Afro-American Community Broadcasting Inc. is appealing for financial support to stay on the air.
“We’re in dire straits right now,” said Edyce Porter, the station’s community outreach director and daughter of Jimmie Porter, who founded KBBG in 1977.
KBBG Executive Director Deborah Berry, board president Robert C. Wright and staff said the current budget crisis stems from unexpected equipment failures, lost federal support and declining donations as its older patrons pass away and aren’t replaced by younger listeners.
“It’s just really been a struggle for us,” Berry said. “The community is not donating as we had planned.”
Berry and rest of KBBG’s staff have been laid off for about six weeks but continue showing up at the station’s Newell and Mobile street building.
“Our staff people are so dedicated, so committed, they are volunteering,” she said. “We know how important this radio station is to this community.”
Berry took the reins in July 2017 after the previous volunteer director passed away.
The station retained a consultant to help update the organization, which included adding new board members; steps were taken to update the programming to attract younger listeners, and fundraising became a year-round push.

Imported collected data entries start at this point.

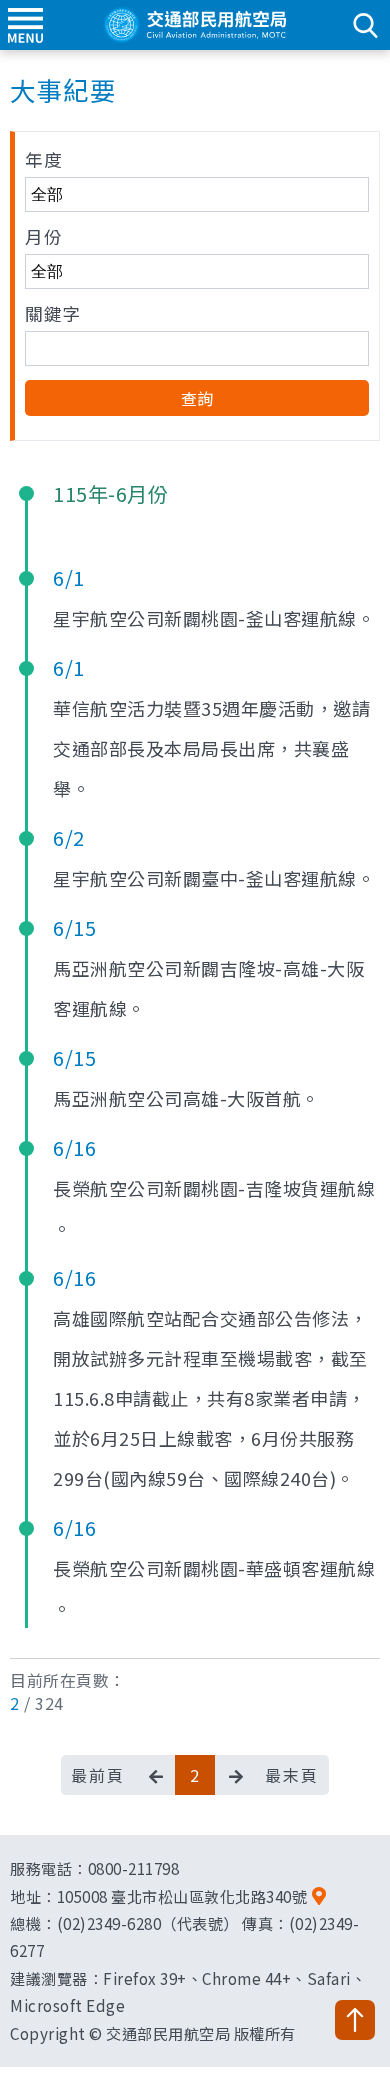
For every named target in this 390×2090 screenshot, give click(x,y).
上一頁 (155, 1775)
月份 (43, 236)
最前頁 (98, 1775)
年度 (43, 159)
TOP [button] (355, 2020)
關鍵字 (53, 313)
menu (25, 25)
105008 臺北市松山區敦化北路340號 (182, 1896)
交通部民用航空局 (195, 25)
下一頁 (235, 1775)
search (365, 25)
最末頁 (292, 1775)
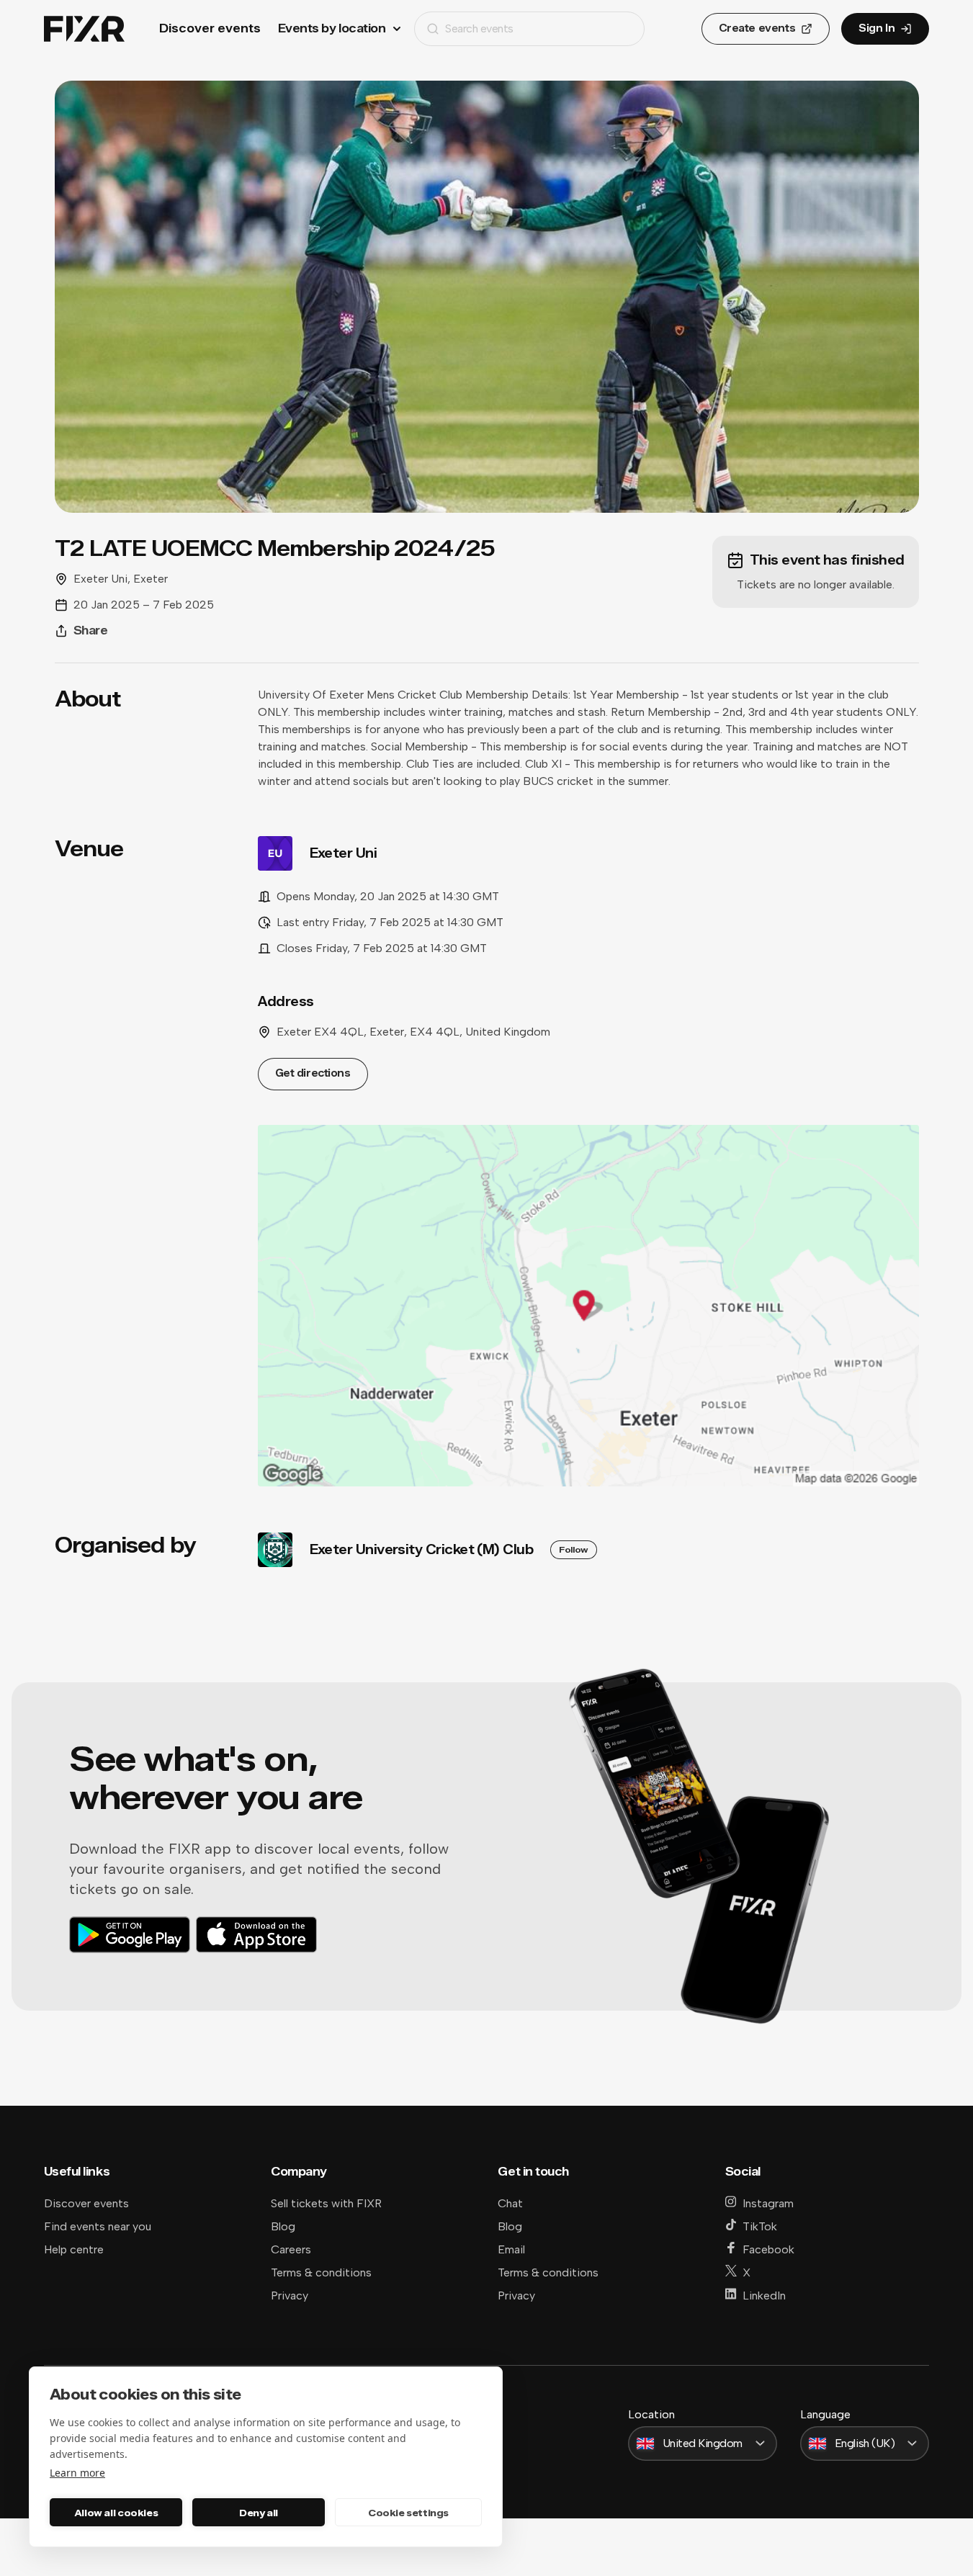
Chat (510, 2203)
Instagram (768, 2203)
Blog (283, 2226)
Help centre (74, 2249)
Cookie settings (408, 2512)
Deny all (258, 2512)
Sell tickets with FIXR (326, 2203)
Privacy (289, 2295)
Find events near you (97, 2226)
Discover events (210, 28)
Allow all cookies (116, 2512)
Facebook (768, 2249)
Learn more (77, 2472)
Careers (291, 2249)
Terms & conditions (321, 2272)
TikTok (760, 2226)
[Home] (84, 29)
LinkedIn (764, 2295)
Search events (479, 28)
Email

A Community Learning Center project for students interested in broadcasting careers was started with new partnerships throughout the Cedar Valley.
But the station’s vintage equipment started failing and undermining those efforts.
The transmitter and the digital-audio delivery system both died and needed to be replaced. All the station’s digital music, underwriting, public service announcements, and other digital files were lost when the system went down in March.